__The task__.
Everything from the line with "Where should I click to: Open" down to the last line of the material below must be written out exactly. Leave out all other lines.

__Data for processing__.

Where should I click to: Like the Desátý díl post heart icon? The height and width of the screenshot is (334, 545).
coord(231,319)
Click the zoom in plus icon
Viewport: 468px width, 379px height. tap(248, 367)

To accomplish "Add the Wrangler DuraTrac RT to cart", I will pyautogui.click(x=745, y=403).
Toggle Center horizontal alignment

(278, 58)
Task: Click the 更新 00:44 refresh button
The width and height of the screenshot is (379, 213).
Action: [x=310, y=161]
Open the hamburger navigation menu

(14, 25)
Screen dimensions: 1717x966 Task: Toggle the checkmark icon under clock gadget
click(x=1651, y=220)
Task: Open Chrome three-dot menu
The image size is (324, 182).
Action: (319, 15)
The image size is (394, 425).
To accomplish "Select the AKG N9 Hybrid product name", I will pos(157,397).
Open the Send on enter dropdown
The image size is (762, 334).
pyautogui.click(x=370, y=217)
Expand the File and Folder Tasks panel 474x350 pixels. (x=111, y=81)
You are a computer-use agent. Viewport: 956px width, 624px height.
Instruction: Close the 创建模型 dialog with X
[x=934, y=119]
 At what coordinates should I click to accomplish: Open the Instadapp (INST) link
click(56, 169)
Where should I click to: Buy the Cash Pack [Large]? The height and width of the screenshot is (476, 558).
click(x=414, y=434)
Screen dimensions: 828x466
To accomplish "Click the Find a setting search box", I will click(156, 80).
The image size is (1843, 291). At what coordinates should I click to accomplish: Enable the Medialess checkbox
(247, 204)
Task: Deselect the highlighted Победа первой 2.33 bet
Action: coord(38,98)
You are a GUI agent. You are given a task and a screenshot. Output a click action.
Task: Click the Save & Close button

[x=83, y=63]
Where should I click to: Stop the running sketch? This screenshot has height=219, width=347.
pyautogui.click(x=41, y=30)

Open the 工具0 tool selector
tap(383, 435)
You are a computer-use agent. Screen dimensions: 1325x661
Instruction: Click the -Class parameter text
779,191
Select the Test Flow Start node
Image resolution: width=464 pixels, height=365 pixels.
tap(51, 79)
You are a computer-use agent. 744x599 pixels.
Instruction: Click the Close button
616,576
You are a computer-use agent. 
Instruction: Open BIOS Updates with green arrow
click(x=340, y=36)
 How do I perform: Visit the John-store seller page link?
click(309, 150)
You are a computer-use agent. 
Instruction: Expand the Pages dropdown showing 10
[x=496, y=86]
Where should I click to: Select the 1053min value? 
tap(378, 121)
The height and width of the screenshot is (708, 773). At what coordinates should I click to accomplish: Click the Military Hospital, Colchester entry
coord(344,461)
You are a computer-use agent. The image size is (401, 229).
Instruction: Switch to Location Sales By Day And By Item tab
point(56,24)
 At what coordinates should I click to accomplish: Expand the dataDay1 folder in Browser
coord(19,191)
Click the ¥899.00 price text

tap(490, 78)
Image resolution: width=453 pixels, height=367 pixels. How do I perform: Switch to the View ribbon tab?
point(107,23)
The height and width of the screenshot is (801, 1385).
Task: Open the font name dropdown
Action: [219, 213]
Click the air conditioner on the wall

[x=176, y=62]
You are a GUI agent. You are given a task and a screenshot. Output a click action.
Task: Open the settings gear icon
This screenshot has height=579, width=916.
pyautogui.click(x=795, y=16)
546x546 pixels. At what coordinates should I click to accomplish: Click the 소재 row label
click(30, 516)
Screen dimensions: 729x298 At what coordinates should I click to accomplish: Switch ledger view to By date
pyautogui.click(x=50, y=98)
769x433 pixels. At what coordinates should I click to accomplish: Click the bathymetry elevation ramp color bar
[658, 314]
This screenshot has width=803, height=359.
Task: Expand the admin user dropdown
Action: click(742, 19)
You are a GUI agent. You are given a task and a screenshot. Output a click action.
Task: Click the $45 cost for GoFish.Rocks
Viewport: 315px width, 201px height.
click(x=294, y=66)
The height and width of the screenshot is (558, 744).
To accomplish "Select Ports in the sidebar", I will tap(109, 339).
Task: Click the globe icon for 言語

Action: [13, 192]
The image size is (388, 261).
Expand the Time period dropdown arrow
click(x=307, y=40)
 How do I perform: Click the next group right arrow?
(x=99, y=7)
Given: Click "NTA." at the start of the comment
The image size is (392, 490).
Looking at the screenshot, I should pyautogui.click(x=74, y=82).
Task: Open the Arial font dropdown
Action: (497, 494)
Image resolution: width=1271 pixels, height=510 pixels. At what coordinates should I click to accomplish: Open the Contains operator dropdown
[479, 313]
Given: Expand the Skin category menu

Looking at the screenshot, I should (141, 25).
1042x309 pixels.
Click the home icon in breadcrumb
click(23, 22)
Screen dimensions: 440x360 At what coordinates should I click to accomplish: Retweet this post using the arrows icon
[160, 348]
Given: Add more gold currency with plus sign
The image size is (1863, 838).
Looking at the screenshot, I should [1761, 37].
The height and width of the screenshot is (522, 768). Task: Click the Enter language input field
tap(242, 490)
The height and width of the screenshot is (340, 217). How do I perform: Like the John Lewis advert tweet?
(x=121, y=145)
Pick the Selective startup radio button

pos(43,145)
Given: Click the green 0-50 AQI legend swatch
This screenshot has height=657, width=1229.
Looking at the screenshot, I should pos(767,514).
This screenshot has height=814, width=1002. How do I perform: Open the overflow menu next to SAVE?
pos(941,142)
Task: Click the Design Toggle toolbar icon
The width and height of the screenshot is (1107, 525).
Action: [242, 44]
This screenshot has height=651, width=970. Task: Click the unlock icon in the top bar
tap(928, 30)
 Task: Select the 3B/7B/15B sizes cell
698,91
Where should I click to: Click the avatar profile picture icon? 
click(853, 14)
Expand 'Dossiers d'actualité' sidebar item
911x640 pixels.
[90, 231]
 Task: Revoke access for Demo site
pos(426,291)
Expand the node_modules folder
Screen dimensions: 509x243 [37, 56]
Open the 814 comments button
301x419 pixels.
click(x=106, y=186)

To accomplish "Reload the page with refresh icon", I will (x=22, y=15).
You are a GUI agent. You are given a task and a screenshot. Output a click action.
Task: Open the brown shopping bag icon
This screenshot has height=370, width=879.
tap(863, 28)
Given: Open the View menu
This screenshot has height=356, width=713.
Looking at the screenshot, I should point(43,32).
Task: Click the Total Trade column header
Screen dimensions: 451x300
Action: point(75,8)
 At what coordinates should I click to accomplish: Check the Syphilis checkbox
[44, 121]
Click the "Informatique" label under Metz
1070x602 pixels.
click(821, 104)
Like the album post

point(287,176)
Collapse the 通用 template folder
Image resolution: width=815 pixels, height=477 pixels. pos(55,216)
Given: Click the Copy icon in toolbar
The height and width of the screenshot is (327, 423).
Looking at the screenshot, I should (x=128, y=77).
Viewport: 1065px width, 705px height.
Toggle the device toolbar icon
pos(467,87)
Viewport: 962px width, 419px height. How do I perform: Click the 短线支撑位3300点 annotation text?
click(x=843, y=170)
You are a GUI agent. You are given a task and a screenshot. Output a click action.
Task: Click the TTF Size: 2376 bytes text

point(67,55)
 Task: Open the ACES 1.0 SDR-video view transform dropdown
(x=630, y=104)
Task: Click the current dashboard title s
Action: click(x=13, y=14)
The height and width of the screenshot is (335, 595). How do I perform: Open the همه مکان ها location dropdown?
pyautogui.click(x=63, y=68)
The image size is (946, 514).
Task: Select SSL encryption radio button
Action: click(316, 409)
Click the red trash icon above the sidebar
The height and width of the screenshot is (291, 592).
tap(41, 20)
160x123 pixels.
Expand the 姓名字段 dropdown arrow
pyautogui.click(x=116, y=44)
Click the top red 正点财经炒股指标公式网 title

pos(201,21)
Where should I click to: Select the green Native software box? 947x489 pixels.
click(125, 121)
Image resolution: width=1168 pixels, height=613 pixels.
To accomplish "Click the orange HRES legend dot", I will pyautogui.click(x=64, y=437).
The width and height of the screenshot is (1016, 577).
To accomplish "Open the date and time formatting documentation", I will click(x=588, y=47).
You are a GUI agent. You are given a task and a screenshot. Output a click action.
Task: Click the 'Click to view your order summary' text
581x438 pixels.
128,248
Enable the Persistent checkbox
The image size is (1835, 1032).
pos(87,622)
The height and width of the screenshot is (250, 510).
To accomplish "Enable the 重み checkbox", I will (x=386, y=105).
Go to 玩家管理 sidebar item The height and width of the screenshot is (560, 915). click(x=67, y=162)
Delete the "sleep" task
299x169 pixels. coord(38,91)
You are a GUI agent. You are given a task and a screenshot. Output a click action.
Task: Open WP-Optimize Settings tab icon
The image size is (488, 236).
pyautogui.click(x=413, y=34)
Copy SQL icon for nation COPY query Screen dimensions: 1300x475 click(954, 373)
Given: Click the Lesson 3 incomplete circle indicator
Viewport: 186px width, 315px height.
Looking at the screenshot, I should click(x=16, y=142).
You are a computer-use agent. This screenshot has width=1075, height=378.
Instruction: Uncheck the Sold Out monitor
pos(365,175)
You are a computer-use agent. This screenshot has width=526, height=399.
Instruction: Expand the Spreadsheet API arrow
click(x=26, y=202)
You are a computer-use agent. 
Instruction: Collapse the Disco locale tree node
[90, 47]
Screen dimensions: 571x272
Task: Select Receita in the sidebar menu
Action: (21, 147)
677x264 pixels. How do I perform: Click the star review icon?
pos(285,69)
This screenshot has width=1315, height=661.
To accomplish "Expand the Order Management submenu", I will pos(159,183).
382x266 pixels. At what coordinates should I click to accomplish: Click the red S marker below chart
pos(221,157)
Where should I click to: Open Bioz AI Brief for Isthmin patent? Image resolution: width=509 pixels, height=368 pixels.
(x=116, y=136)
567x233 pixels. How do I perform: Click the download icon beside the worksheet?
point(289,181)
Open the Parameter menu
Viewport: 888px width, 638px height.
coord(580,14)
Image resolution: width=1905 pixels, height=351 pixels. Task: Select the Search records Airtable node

__Answer to this exercise__.
Where should I click to: Open Bioz AI Brief for Isthmin patent? Image resolution: width=509 pixels, height=368 pixels.
(x=116, y=136)
567x233 pixels. How do I perform: Click the download icon beside the worksheet?
point(289,181)
Open the Parameter menu
Viewport: 888px width, 638px height.
coord(580,14)
Image resolution: width=1905 pixels, height=351 pixels. Task: Select the Search records Airtable node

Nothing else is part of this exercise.